Patients and methods: This was as a multicenter prospective phase II study in chemotherapy-naïve Japanese patients with pathologically confirmed unresectable advanced pancreatic adenocarcinoma or adenosquamous carcinoma. Treatment with mFX (85 mg/m2 oxaliplatin, 150 mg/m2 irinotecan, and 200 mg/m2 l-leucovorin, followed by 46-h continuous infusion of 2400 mg/m2 5-fluorouracil) was administered every 2 weeks. The primary endpoint was the response rate. The secondary endpoints were overall survival, progression-free survival, and safety.

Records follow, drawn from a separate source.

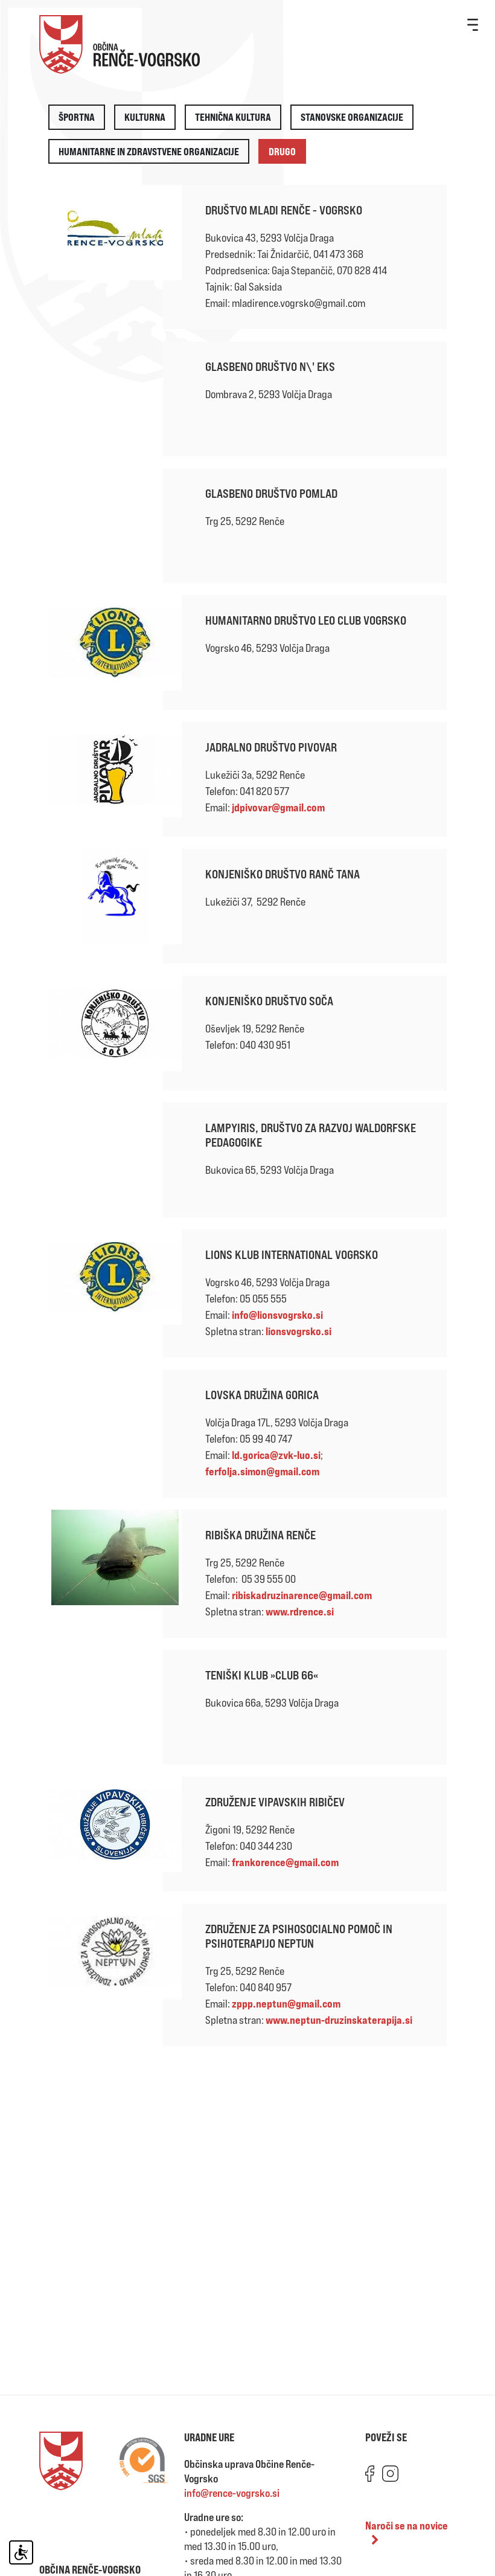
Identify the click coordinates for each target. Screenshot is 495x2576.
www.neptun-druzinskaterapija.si (339, 2019)
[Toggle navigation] (472, 24)
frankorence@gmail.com (285, 1862)
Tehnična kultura (233, 117)
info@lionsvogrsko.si (277, 1314)
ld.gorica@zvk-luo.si (276, 1454)
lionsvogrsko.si (298, 1331)
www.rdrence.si (300, 1611)
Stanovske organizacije (352, 117)
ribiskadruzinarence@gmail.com (302, 1595)
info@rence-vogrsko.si (231, 2493)
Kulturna (144, 117)
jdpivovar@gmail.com (278, 807)
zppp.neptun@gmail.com (286, 2003)
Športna (77, 117)
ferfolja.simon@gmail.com (262, 1471)
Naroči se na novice (406, 2532)
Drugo (282, 151)
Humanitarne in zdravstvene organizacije (149, 151)
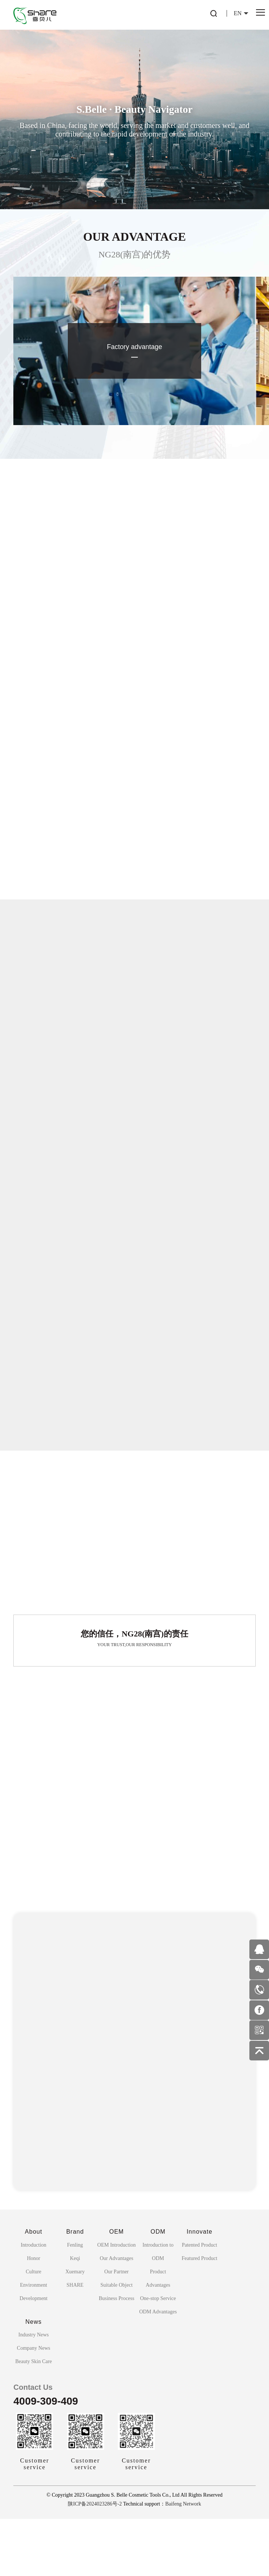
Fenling (75, 2302)
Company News (33, 2405)
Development (33, 2355)
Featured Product (199, 2315)
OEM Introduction (116, 2302)
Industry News (34, 2392)
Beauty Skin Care (33, 2418)
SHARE (75, 2342)
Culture (33, 2329)
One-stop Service (158, 2355)
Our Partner (116, 2329)
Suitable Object (116, 2342)
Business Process (116, 2355)
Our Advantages (116, 2315)
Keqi (75, 2315)
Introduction (33, 2302)
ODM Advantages (158, 2369)
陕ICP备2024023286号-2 (95, 2561)
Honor (33, 2315)
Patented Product (199, 2302)
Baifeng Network (183, 2561)
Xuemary (74, 2329)
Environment (33, 2342)
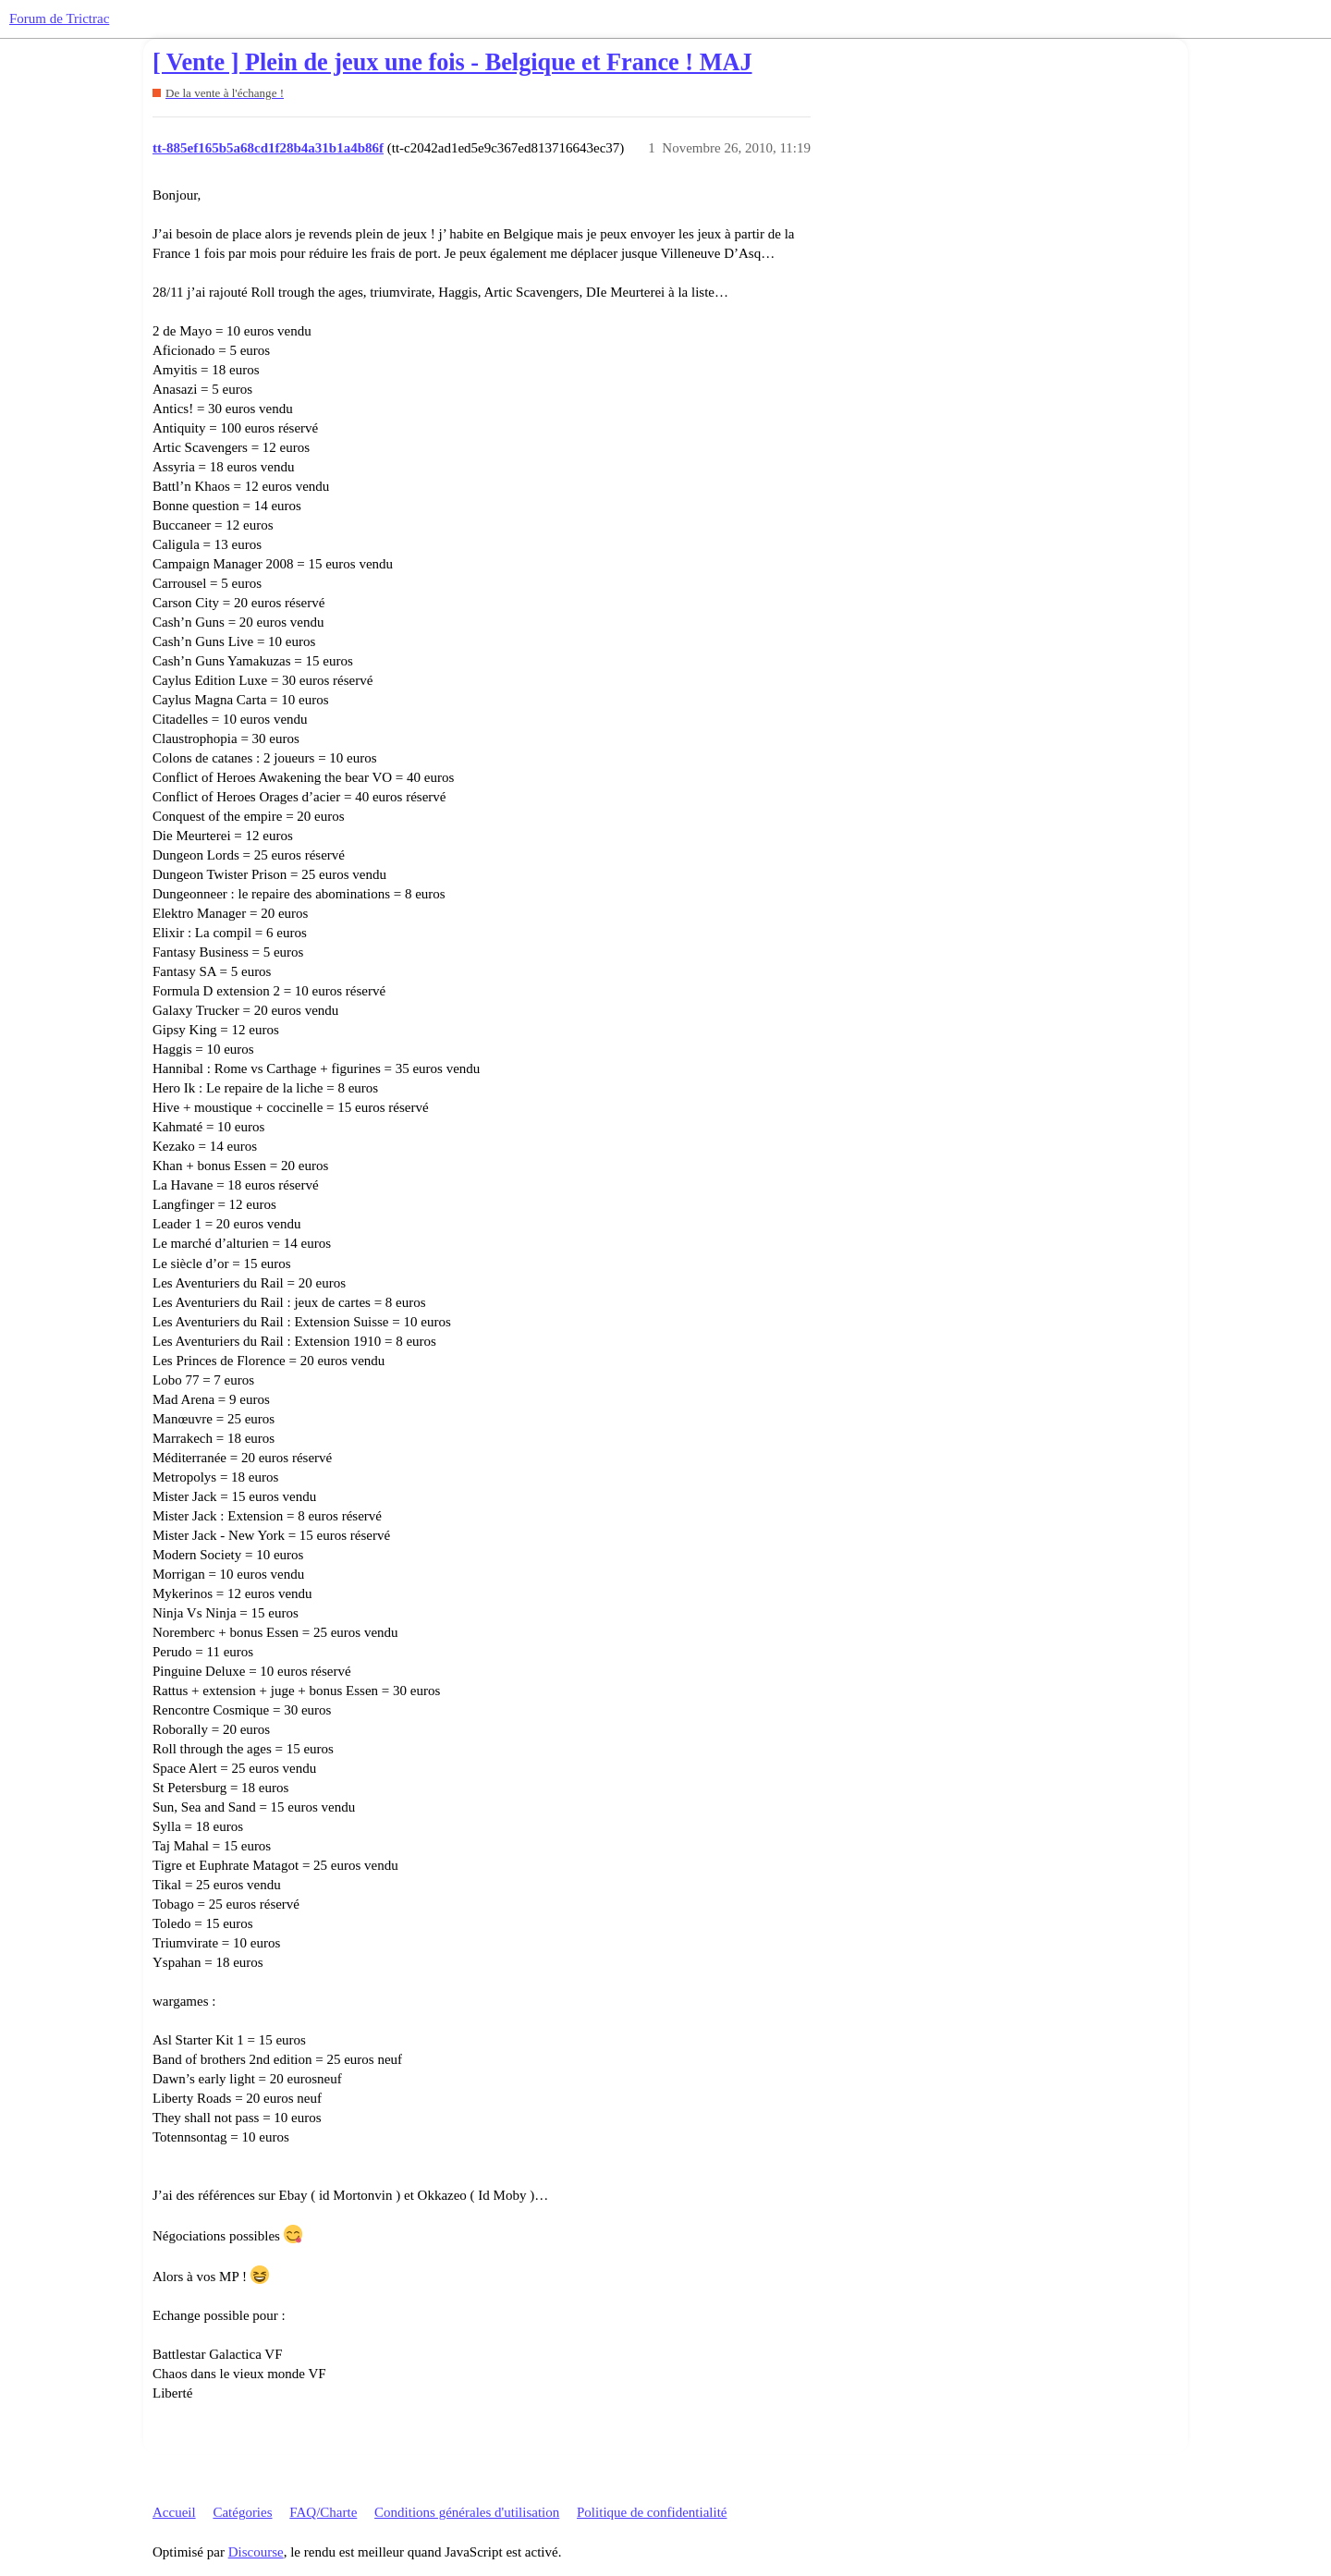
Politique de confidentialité (652, 2512)
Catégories (242, 2512)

Results: Thirty-one patients (18 men; median age, 64 years) were enrolled. A median of 13 treatment cycles were administered during a median follow-up period of 14.2 months. The response rate, median overall survival, and median progression-free survival were 38.7%, 14.9 months, and 7.0 months, respectively. Grade 3 or 4 AEs included neutropenia (83.9%), febrile neutropenia (16.1%), peripheral sensory neuropathy (9.7%), thrombocytopenia (6.5%), diarrhea (6.5%), anorexia (6.5%), and vomiting (3.2%).

Conclusion: Compared to FX, mFX may result in fewer Grade 3 or 4 non-hematological AEs, with a comparable response rate. However, further efforts might be required to reduce hematological AEs.